Comments (8)
Are you seeing in the AWS Console that the instances (especially the master instance) are still online when you try to SSH back in?
If SSH is timing out, then it seems like either the instance is down, or the security group rules changed somehow, or the SSH keys were changed somehow. There could be other possibilities of course, but of those three I feel like the first is most likely so that's where I would start.
from flintrock.
Yes I can see in the aws console that the instances are still running.
I just rebooted my Mac and somehow I could login again. Not sure if the ssh was blocking me or so? Hope it doesn't happen again.
from flintrock.
Perhaps it's something weird happening with your network?

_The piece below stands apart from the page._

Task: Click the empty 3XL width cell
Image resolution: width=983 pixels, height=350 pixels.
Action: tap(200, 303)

Anyway, feel free to reopen this issue if you have more resolution on where the problem might be coming from.
from flintrock.
Actually it came back the next day again, can't fix it now. I am at university on Eduroam, also tried mobile hotspot. Same thing.
Even if I login with ssh it times out. My instances are running and 2/2 checks passed.

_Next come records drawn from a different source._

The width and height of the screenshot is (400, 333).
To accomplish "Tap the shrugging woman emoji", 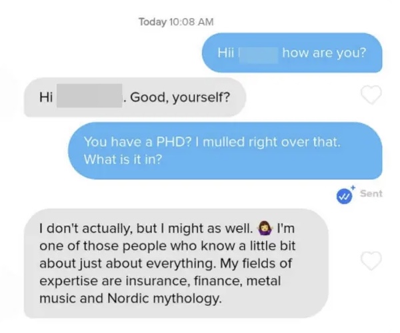I will [265, 228].
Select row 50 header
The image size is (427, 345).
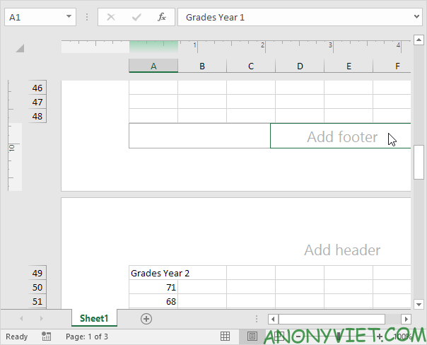point(37,287)
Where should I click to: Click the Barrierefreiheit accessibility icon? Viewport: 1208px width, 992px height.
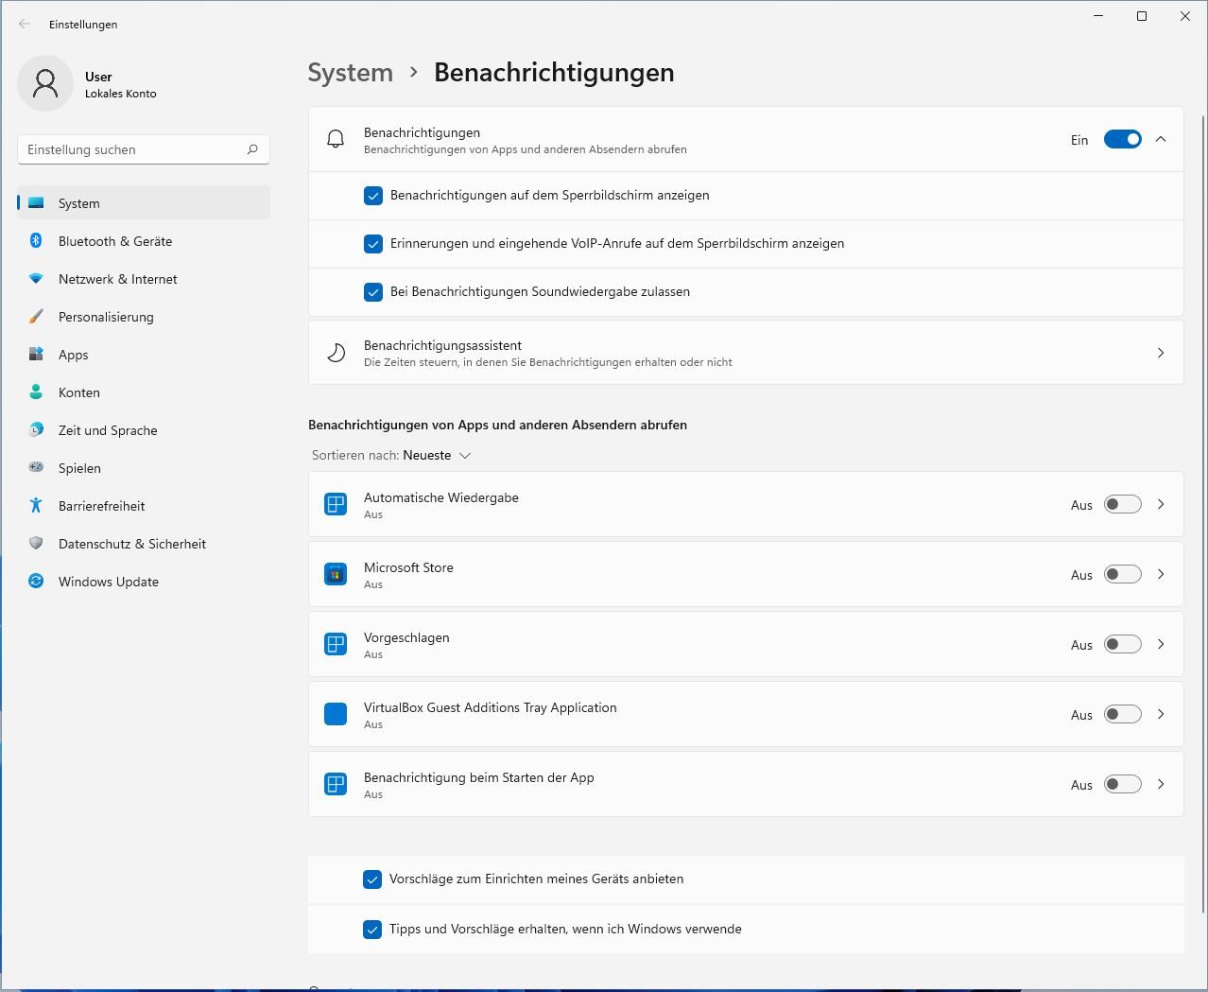tap(36, 506)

When I flintrock launch cluster8
It now gives me:
opt/homebrew/lib/python3.10/site-packages/paramiko/transport.py:219: CryptographyDeprecationWarning: Blowfish has been deprecated
"class": algorithms.Blowfish,
2023-03-31 09:28:20,913 - flintrock.ec2 - INFO - Launching 4 instances...
2023-03-31 09:28:37,173 - flintrock.ec2 - DEBUG - 4 instances not in state 'running': 'i-09436562527109c97', 'i-09688b6b7e02ff6c0', 'i-0386eb57946f277df', ...

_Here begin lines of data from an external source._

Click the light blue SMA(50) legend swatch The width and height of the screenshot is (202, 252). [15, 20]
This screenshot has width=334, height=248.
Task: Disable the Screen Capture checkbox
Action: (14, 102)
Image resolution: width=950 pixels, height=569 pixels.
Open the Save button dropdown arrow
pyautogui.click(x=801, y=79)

2023-03-31 09:28:42,171 - flintrock.ec2 - DEBUG - 4 instances not in state 'running': 'i-09436562527109c97', 'i-0386eb57946f277df', 'i-073c7c86259375c10', ...
2023-03-31 09:28:46,037 - flintrock.ec2 - DEBUG - 4 instances not in state 'running': 'i-09436562527109c97', 'i-0386eb57946f277df', 'i-073c7c86259375c10', ...
endlessly...
from flintrock.
What do you see in the console for these instances that don't seem to launch normally?
from flintrock.
Allow me a few days to see if it re-appears. I ended up doing a full reset of the aws environment (was using a learners lab). Any command in particular I should be sure to check in the console?
from flintrock.
It just happened again.
flintrock login cluster
/opt/homebrew/lib/python3.10/site-packages/paramiko/transport.py:219: CryptographyDeprecationWarning: Blowfish has been deprecated
"class": algorithms.Blowfish,
ssh: connect to host 54.205.234.98 port 22: Operation timed out
My ~/.aws/credentials
are up to date.
Looking at the dashbboard I see nothing special. See screenshot here.
This is a fresh cluster. Only logged in once after launch. I setup pydoop/yarn. Then exited. A few days later try to login and it keeps timing out.
Anything else I can check or reports I can generate?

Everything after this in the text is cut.